For example here is a subset of performance stats which are specific to
PAPR SCM NVDimms and that not reported by ipmctl:

* Controller Reset Count
* Controller Reset Elapsed Time
* Power-on Seconds
* Cache Read Hit Count
* Cache Write Hit Count

Possibility of updating ipmctl to add support for these performance
statistics is greatly hampered by no support for ACPI on Powerpc
arch. Secondly vendors who dont support ACPI/NFIT command set
similar to Intel® Optane™ (Example MSFT) are also left out in
lurch. Problem-statement#1 points to this specific problem.

Additionally in absence of any pre-agreed set of performance statistics
which all vendors should support, adding support for such a
functionality in ipmctl may not bode well of other nvdimm vendors. For
example if support for reporting "Controller Reset Count" is added to
ipmctl then it may not be applicable to other vendors such as Intel®
Optane™. This issue is what Problem-statement#2 refers to.

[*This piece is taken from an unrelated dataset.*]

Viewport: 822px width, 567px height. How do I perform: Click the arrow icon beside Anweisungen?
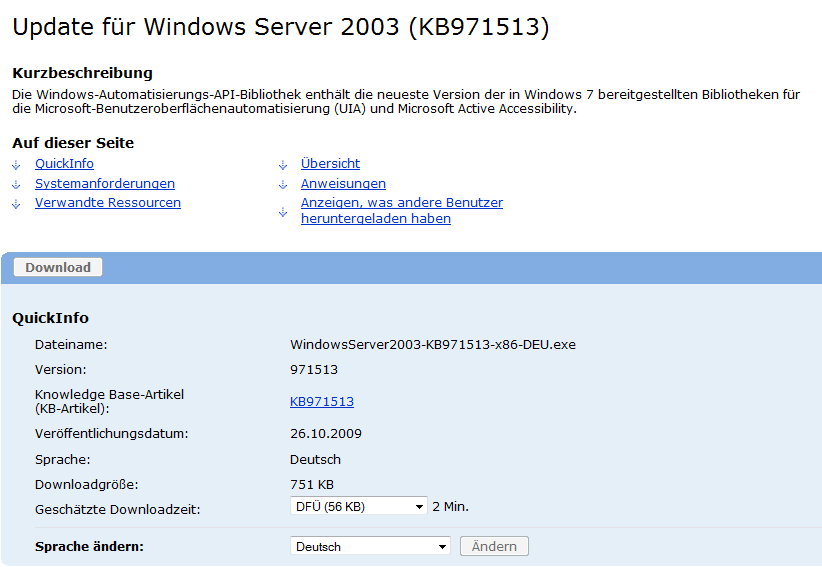pos(282,184)
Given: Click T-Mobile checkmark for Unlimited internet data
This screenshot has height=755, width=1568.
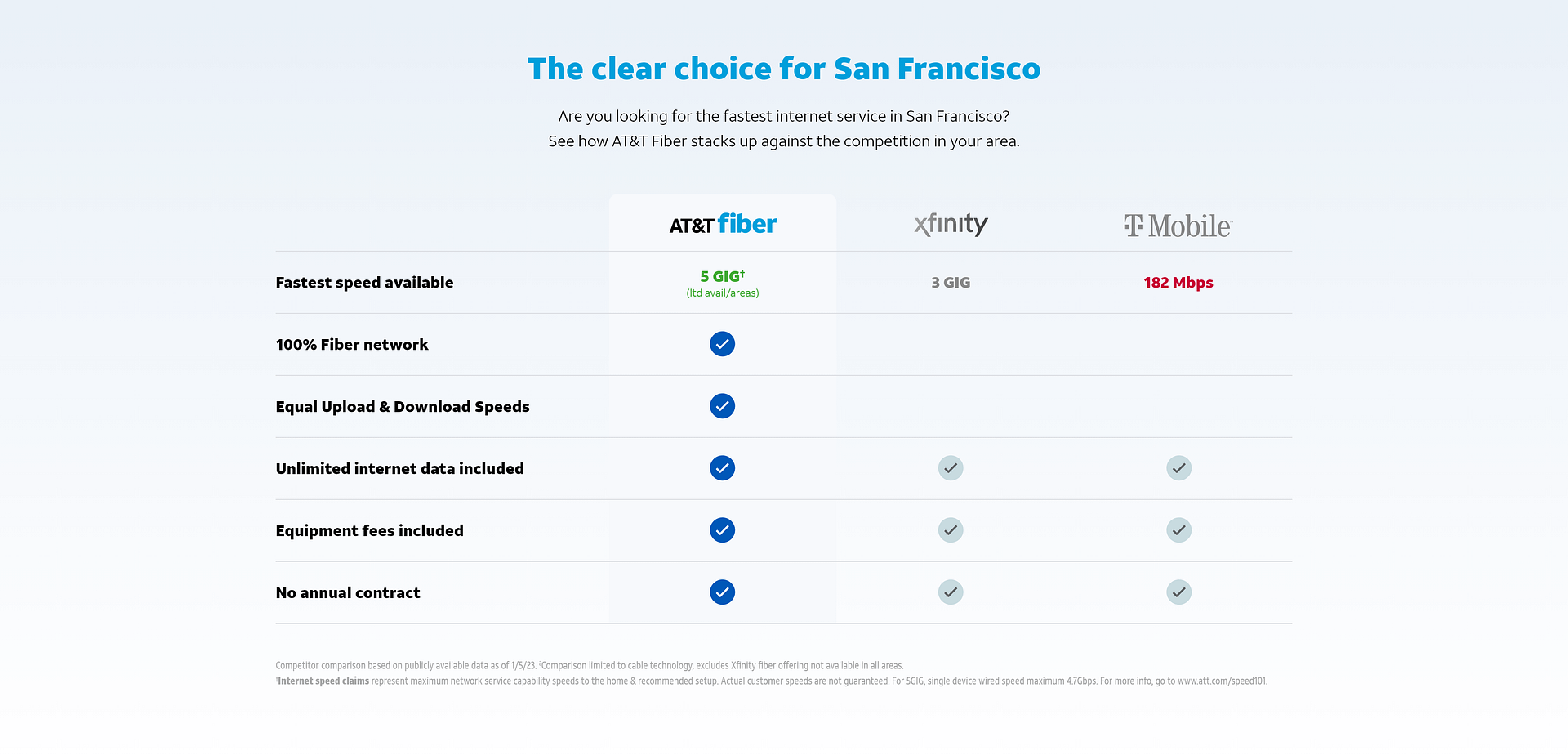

Possible Solution for Problem#1
===============================

One possible solution to Problem#1 can to add support for reporting
NVDIMM performance statistics in 'ndtcl'. 'libndctl' already has a layer
that abstracts underlying NVDIMM vendors (via struct ndctl_dimm_ops),
making supporting different NVDIMM vendors fairly easy. Also ndctl is
more widely used compared to 'ipmctl', hence adding such a functionality
to ndctl would make it more widely used.

Above solution was implemented as RFC patch-set[2] that exposes these
performance statistics through a generic abstraction in libndctl and
added a presentation layer for this data in ndctl[4]. It added a new
command line flags '--stat' to ndctl to report *all* nvdimm vendor
reported performance stats. The output is similar to one below:

# ndctl list -D --stats
[
  {
    "dev":"nmem0",
    "stats":{
      "Power-on Seconds":603931,
      "Media Read Count":0,
      "Media Write Count":6313,
    }
  }
]

This was done by adding two new dimm-ops callbacks that were
implemented by the papr_scm implementation within libndctl. These
callbacks are invoked by newly introduce code in 'util/json-smart.c'
that format the returned stats from these new dimm-ops and transform
them into a json-object to later presentation. I would request you to
look at RFC patch-set[2] to understand the implementation details.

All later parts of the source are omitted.